Swackhammer checks for, missing medications or duplicate medications. He looks at costs, to see if there might be generic options. Patients gain a greater understanding of how to take their medications, when to take them, when not to take them and when to follow up with their doctors. “There is no routine patient,” Swackhammer said. “That’s what I have been able to experience at the MMP.”
Such telepharmacy programs reveal how healthcare today extends beyond the physician’s office or pharmacy counter. Telepharmacy allows pharmacists, or future pharmacists, to reach patients in their homes, where they can open up their medicine cabinets and about their concerns. An old-fashioned phone call has become an innovative continuum of care.

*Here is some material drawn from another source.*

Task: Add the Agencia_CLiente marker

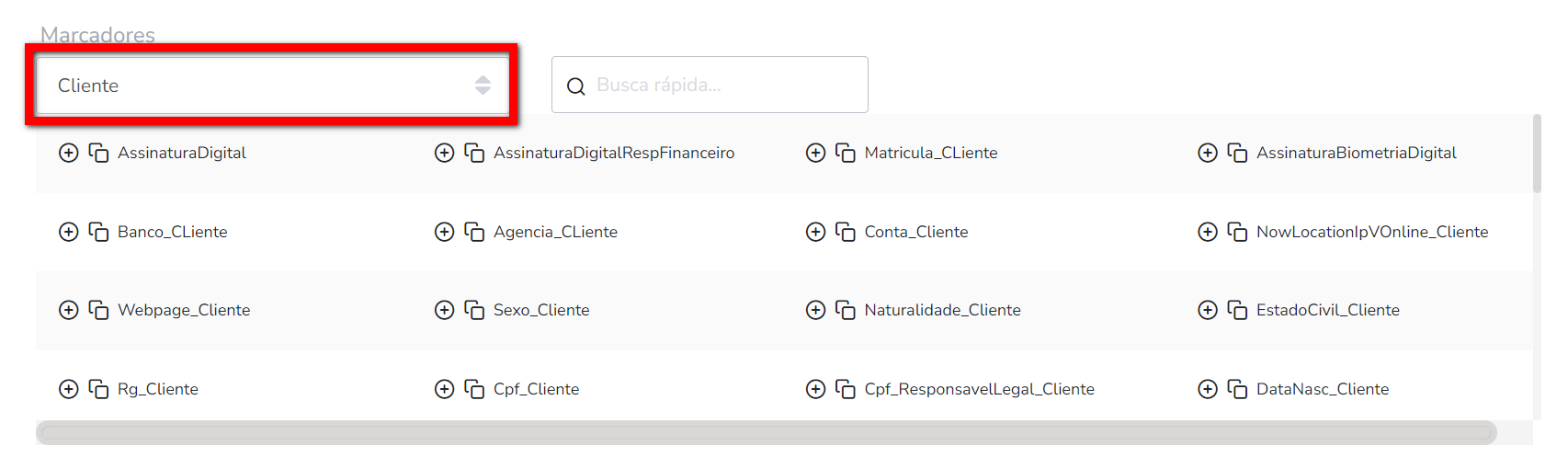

Students are able to hone their counseling skills, practicing different methods of motivation to encourage medication adherence. They see how health conditions and corresponding medications they have learned about in the classroom play out in a real life. Above all else, they are able to ask a patient, “How are you feeling?”
That might sound like a small question, explained Dr. Milap Nahata, director of the Institute of Therapeutic Innovations and Outcomes with oversight of MMP at OSU, but asked in an office setting, where patients know they only have a block of time, they may just answer with a cordial, “Good,” not wanting to be a bother. Therein lies the beauty of telepharmacy: Pharmacists and pharmacy interns ask, “How are you feeling?” over the phone, where time is suspended. And patients, in the privacy of their homes, tend to get personal. “Sometimes they share their life story,” Nahata said.